The Kremlin has balked at restarting pension reforms since it fluffed the first attempt in 2002. Russia has currently $38bn in private pensions savings, according to Renaissance Capital, or just 3% of GDP. By contrast, following Chile's pension reform (which Russia copied), that country had assets worth 65% of GDP at the end of the first decade. And with the gap between Russia's state pension funds obligations to the population and the amount of money it has under management already gobbling up a quarter of the federal budget, the need for reform is becoming pressing.
In January, Da Vinci launched a second financial institutions fund that is already investing into pension fund managers. The first highly successful financial institutions fund became the biggest private investor into Russia's RTS stock exchange and made a packet when the exchange was merged with Russia's other large exchange Micex last summer.
Now Da Vinci wants to plough some of that money back into a second fund that extends the logic of the first fund, and will invest in a more diverse set of assets that depend on the ongoing development and reform of Russia's capital markets. "We have a good team and we see a lot of niches. The crisis in 2008 hit the financial sector hard, but it was also the first sector to rebound and it turns out that it is quiet resilient to the volatility," says Jelezko.
The valuations of assets involved in Russia's financial infrastructure are still very low and Jelezko predicts that investors in the new fund can look forward to tripling their investment in the next five years.
One of the most exciting opportunities is in the non-state pension funds. Typically, Russians don't think much about their retirement (and until recently the life expectancy of men at 56 was so short that few would actually reach the retirement age of 60). Indeed, a recent study found about 80% of Russians don't expect the government to provide them with any sort of liveable pension at all and intend to work until they die. But that is beginning to change. "Most people in Russia are ignorant about pensions, but they are starting to think," says Jelezko.
The fund has already bought into the non-state pension fund Electro Energetika, which holds the pensions for the utility firms like United Energy Systems, Rushydro, and used to handle the pensions for dairy and juice producer Wimm-Bill-Dann until it was bought by PepsiCo in December 2010. "This pension fund has been growing organically, distributing its products through banks. It has also been investing into IT, which remains an issue in Russia, and set up strong corporate governance rules. For instance, agents give the fund names, but they check to make sure every name is a real person and last year there was only 1% of fraudulent claims," says Jelezko.
Da Vinci has already tied up with some leading western pension companies that are interested in breaking into the Russian market, which have been sharing their risk and portfolio management systems. "The pension fund system correlates with GDP and the amount of disposable income people have - and both these are rising fast in Russia," says Jelezko. "We are betting that Russia's pension system will converge with Europe's and we believe the demographics will improve in Russia."
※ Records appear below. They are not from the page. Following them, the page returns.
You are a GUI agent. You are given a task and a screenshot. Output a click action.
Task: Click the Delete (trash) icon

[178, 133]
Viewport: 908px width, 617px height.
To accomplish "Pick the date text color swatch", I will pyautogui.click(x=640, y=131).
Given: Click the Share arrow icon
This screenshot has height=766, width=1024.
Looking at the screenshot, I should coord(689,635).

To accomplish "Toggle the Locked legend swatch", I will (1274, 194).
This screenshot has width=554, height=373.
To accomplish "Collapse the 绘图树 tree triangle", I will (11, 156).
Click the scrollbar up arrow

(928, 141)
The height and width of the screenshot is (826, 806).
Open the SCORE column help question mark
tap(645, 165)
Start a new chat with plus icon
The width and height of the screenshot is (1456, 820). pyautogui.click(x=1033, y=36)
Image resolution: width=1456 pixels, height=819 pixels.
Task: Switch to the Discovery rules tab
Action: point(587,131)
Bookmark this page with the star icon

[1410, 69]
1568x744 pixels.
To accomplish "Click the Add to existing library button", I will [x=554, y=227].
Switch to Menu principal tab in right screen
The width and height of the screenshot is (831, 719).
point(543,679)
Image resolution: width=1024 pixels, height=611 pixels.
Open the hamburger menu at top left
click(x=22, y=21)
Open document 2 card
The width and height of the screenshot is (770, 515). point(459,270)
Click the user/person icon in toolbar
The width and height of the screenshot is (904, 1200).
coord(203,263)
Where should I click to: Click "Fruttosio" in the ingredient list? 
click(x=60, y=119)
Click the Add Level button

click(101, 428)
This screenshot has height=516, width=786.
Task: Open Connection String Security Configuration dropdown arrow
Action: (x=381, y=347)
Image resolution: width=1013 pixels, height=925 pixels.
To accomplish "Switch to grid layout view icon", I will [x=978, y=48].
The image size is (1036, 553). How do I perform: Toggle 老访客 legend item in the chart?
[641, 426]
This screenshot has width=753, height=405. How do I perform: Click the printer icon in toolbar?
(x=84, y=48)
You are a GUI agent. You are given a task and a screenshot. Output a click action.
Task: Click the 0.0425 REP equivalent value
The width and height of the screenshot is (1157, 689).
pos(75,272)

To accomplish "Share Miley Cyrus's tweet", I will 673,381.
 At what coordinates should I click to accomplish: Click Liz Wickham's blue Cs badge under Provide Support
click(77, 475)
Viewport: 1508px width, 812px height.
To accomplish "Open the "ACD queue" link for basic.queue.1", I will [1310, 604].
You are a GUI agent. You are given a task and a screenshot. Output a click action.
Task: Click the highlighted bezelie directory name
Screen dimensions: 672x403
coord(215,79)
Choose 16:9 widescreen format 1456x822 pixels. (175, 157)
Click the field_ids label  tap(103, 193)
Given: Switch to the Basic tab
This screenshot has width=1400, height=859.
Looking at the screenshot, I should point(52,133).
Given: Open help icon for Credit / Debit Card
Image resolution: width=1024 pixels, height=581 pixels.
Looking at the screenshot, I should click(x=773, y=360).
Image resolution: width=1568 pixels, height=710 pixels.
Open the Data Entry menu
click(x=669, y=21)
At the time of the fall of the Soviet Union, there were two workers to support each pensioner, but due to the collapse of birth rates during the chaos of the 1990s that ratio has almost reached one to one. More recently, birth rates began to recover in the summer of 2008 and there is currently a debate over where population numbers are headed.
The UN is pessimistic and predicts Russia is on course for a demographic disaster, whereas other economists - Da Vinici included - believe the situation is manageable. "We think that the population will go back to growth, as the birth rates are rising fast. We also have investments into retail and especially kids clothes where sales are booming," says Jelezko.
If there is a link between pensions and selling children's goods, then Da Vinici is onto a good thing, as in 2011 Russia overtook Germany to become Europe's biggest market for kids' products. "Demographic growth will drive the revenues of the pension business."
It seems that personal time horizons for Russians are starting to reach the 30-year mark, as the volume of mortgages is doubling every 18 months or so. And Jelezko argues this is now spilling over into pensions, which have largely been ignored until now; assets under management in pension funds are rising by 20-30% a year says Jelezko. "We can grow faster than the market, as we are more market orientated and so hope to take market share from the smaller companies," says Jelezko, who estimates Da Vinci's fund already controls 10% of the market.